NEW YORK (CNNMoney.com) -- Satellite radio company Sirius XM swung to a profit and added more subscribers than expected on Tuesday, yet the stock tumbled.
Shares of Sirius XM (SIRI) fell 6%, or 7 cents to $1.16.
"On the surface, the stock movement doesn't make much sense," said James Goss, analyst at Barrington Research. "I didn't see a lot of things that would cause me to sell the stock."
In the first quarter, Sirius XM reported net income of $41.6 million, or 1 cent a share. In the first quarter of 2009, the company lost $238.8 million. Sales increased 11% to $670.6 million.
Analysts polled by Thomson Reuters expected the company to break even on revenue of $671.3 million.

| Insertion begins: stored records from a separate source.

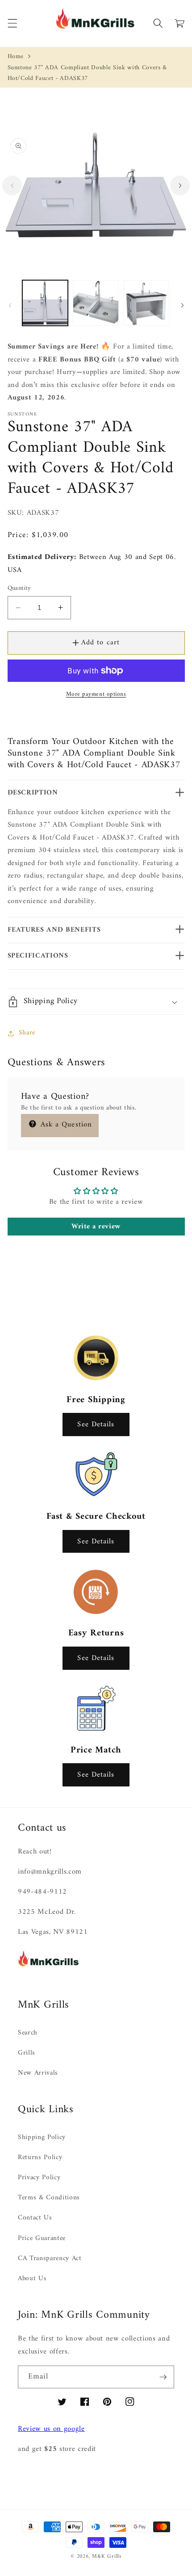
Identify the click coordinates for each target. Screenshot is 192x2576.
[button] (12, 23)
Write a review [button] (96, 1226)
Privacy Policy (39, 2178)
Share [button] (27, 1033)
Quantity (19, 588)
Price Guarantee (42, 2238)
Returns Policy (40, 2158)
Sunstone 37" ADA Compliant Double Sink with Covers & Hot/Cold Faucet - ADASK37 (87, 73)
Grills (26, 2053)
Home (16, 56)
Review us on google (51, 2428)
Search (28, 2033)
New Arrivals (38, 2073)
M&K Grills (106, 2556)
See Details (95, 1424)
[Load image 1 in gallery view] (45, 303)
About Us (32, 2279)
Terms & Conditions (49, 2198)
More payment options (96, 694)
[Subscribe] (163, 2377)
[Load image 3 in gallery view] (147, 303)
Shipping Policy (42, 2137)
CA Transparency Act (50, 2258)
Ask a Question (65, 1124)
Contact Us (35, 2218)
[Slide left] (12, 185)
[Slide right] (180, 185)
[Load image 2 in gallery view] (96, 303)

"These results show the tremendous appeal of our service and the strength of our business model," said Mel Karmazin, Sirius XM's chief executive, in a statement. "The continuing recovery of the automotive sector and expanding signs of increased consumer spending are encouraging signs for the company's growth prospects."
Sirius XM is available online, on special satellite radio devices, and some stations are available on an iPhone app, but the majority of its new subscribers come when new car buyers have Sirius XM radios installed. Accordingly, the company's success is somewhat pinned to the success of the auto industry.
On the back of rising auto sales in the beginning of the year, the company added more than 171,000 subscribers in the quarter, putting it on pace to demolish its earlier estimate of 500,000 new subscribers in 2010. But the company chose to reiterate the 500,000 number, even after much prodding from analysts on a conference call Tuesday morning.
"Considering the dark phase this company went through, it's a company that rightly wants to put out numbers that they're going to be able to beat," said Martin Pyykkonen, analyst at Janco Partners. "They're in a wait and see mood, because they don't want to hang themselves out there to get shot by investors. At the same time, the fact that they didn't up their guidance may be why the stock is down."
Sirius XM's stock has nearly doubled this year, roaring back after trading as low as a nickel a share in early 2009. Shares slipped below $1 in September 2008, as the credit crisis sent the economy into a tailspin. The company was on the brink of filing for bankruptcy due to its enormous debt, before it got a cash infusion from Liberty Media Corp in February of last year.
The Nasdaq stock exchange, which usually delists stocks that fall below $1, chose not to delist Sirius XM, because the company is so actively traded and has a market value of about $4.4 billion.
The company announced in April that rising auto sales would help grow subscribers, and the stock finally rose above $1 in the middle of last month. Analysts say that the stock's clearing of the $1 hurdle lifted away a gray cloud that had been hovering over it, making investors anxious.
Though the first quarter was solid, it will take several more like it to prove to investors that Sirius XM's financial situation has truly stabilized -- and before the stock can rise from the dollar doldrums. The company is also prohibited from raising prices for another year and a half, according to the terms of Sirius and XM's 2008 merger.
Debt is still a problem for Sirius XM too. With $2.8 billion in long-term debt, the company is slowly paying it down with profits. All of this past quarter's profits -- and then some -- went to pay down debt. That's money that the company won't be able to invest back into the business.
"It'll be tough to get to $2 in the near term, since they still have to deal with their debt situation," said Brett Harriss, analyst with Gabelli & Co. "But if they continue a run like this, there's a very good case for $2 in 2013."
Sirius XM also faces a big decision at the end of this year: Howard Stern's contract is coming to an end. Stern, who signed a landmark five-year, $500 million contract in 2005, is the most famous Sirius XM attraction. And analysts say he is responsible for the addition of about a million subscribers over the course of his satellite radio tenure.
Analysts widely agree that Stern will continue on with Sirius XM, but if he doesn't it could spell trouble. Based on average subscriber fees and expected growth, it would take a loss of 1.1 million subscribers for the company to swing from a profit to a loss, according to Hariss.
Though presumably some of the customers that Howard Stern helped Sirius XM add would find reasons to continue their service if he left, others would undoubtedly cancel.
"That's not an unreasonable number, but the probability of him leaving is small," said Harriss. "Stern wants a bullhorn and a lot of money, and the only place he can get those is satellite radio."